Besides insect wings, some plants also have unique patterns in their rhizomes, for example, the Amazon water lily. The rhizomes of the amazon water lily serve as a supporting structure to hold its leaves, while the leaves provide buoyancy to make the amazon water lily float on the water. Therefore, the structure of the Amazon water lily might have similar structural properties as the dragonfly and the grasshopper wings, and it is worth exploring. To be specific, we have also collected a small dataset of seven pieces of amazon water lilies (Figure 7d). Figure 7e shows a similar workflow of the case of the Amazon water lily as the case of the grasshopper wing. Figure 7f and Figure S24 (Supporting Information) show the comparison of the result and the analytical plots. However, in the case of the Amazon water lily, the generated pattern has more members than the real pattern, especially in the domain with a small area and small circularity, and more veins were generated, accordingly. The overall distribution is less accurate than the case for the grasshopper wing, but still falls into our expectations.

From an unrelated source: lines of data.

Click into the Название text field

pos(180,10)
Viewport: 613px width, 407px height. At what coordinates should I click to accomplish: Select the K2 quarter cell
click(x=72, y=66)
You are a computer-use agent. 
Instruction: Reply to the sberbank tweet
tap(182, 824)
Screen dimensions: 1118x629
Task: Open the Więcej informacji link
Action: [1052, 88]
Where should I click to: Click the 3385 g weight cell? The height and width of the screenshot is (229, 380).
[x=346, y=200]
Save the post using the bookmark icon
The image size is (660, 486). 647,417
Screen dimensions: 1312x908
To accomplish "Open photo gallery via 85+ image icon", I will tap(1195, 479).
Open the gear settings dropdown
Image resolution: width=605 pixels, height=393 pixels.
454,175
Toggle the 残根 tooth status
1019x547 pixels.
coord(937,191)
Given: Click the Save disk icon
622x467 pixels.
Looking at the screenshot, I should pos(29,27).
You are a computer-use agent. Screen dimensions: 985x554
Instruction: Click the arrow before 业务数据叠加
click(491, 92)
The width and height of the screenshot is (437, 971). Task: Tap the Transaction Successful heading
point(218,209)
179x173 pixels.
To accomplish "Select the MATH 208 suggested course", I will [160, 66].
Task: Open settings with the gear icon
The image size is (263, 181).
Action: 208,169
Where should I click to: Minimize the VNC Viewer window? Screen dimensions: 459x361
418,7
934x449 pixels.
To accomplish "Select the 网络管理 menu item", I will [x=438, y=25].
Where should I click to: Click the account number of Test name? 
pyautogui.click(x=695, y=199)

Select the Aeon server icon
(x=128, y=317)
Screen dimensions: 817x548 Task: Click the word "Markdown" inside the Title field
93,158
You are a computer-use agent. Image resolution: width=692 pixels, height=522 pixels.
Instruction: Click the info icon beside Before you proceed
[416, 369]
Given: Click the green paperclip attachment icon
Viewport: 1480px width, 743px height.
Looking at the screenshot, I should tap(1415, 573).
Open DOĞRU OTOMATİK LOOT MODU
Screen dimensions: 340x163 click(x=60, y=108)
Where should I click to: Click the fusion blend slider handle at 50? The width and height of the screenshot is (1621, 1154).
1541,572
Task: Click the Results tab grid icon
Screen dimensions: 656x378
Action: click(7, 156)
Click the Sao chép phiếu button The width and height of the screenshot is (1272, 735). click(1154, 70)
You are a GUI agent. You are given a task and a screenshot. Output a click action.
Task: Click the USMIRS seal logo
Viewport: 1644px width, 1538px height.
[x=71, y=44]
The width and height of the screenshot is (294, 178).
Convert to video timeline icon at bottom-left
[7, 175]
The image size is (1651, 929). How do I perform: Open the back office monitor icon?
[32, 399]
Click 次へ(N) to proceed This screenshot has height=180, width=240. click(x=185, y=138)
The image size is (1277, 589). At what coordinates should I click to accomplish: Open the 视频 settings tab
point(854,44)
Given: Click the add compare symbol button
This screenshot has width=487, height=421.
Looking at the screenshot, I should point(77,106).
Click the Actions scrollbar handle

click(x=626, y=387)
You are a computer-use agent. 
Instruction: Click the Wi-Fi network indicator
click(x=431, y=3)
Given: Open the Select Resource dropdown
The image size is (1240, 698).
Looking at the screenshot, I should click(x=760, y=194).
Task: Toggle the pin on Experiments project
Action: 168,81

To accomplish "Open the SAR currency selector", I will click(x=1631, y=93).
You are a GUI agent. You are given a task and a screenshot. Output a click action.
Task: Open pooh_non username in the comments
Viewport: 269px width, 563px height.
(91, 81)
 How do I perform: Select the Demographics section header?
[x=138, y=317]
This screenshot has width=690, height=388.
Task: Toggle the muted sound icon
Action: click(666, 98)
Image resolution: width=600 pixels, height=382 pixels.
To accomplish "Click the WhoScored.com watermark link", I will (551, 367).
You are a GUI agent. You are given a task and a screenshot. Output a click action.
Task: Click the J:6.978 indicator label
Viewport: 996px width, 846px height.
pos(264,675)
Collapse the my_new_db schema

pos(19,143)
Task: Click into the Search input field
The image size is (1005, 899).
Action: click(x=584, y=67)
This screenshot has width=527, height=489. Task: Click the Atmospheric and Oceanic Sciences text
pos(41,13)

Similarly, to finalize our experiments, we have lastly tested our method in damselfly wings (Figure 7g). The workflow (Figure 7h) and the result comparison (Figure 7i; Figure S25, Supporting Information) further prove the generality of our method. From the above observation, the conclusion can be reached that our graphic statics and machine learning method can be applied to generate structures by learning from natural species.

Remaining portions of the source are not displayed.